In an update on its ‘Key Trends in Indian Aviation in FY2022’ report released in January 2021, CAPA highlights that demand uncertainty has been worsened by the second Covid-19 wave. CAPA has once again advised the Ministry of Civil Aviation to create a new policy framework. “The original National Civil Aviation Policy (NCAP) released in 2016 was designed for an environment of growth. Post-Covid there is a need for NCAP 2.0 – possibly as an interim measure – to support sectoral emergence from the crisis through the stages of survival, stabilisation, recovery and eventually expansion. In line with the Prime Minister’s vision, this is the time to take decisions and pursue reforms that will deliver a quantum leap for the sector and the national economy,” Says CAPA.
It further points out that the second wave will affect domestic and international passenger limiting belly capacity, which will be positive for cargo yields and freighter operators. CAPA predicts that IndiGo will inaugurate freighter aircraft into its fleet, and possibly form an alliance with a global integrator, while SpiceJet may hive-off its cargo division and use this as a vehicle to raise capital.
CAPA warns that the twin shocks of the first and second waves, occurring just a little of over 12 months apart, will leave a long-term structural impact. Supply-side there is a notable increased in risks. Were they to eventuate they would likely result in an imbalance in the competitive structure of the industry, possibly creating policy and regulatory challenges.

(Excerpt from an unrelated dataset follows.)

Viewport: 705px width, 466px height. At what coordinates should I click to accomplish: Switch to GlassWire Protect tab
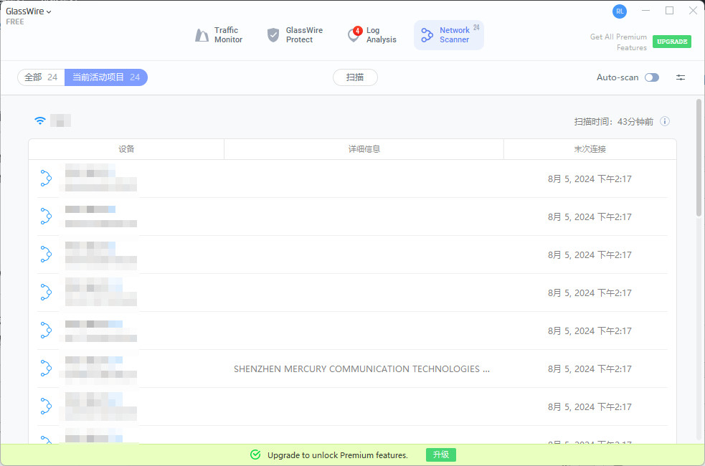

CAPA estimates that, despite a likely washout for much of 1HFY 2022, domestic airline traffic for the full year will be higher than the approximately 53 million passengers in FY 2021. However, due to international travel bans and restrictions against travel from India, the impact will be more noticeable in the international sector. It will take a substantial amount of time to restore the confidence of inbound tourist and business travellers in India as a destination.
In FY 2021, of about the 700 aircraft in the Indian airline fleet, there was a surplus to requirements of about 300-350 aircraft (200-250 domestic and 100 international). CAPA says in 1HFY 2022 approximately 250-300 aircraft will continue to remain grounded.
Their report also states, “The entire industry will report serious losses in FY2022, similar in scale to FY2021, with a serious downside risk in the event of a protracted second wave, or the emergence of a third wave. Many operators will struggle to recover from two consecutive years of such massive losses.
The severity and impact of the second wave will virtually close the door for most aviation businesses in terms of access to lenders, in the absence of government intervention, which is unlikely.”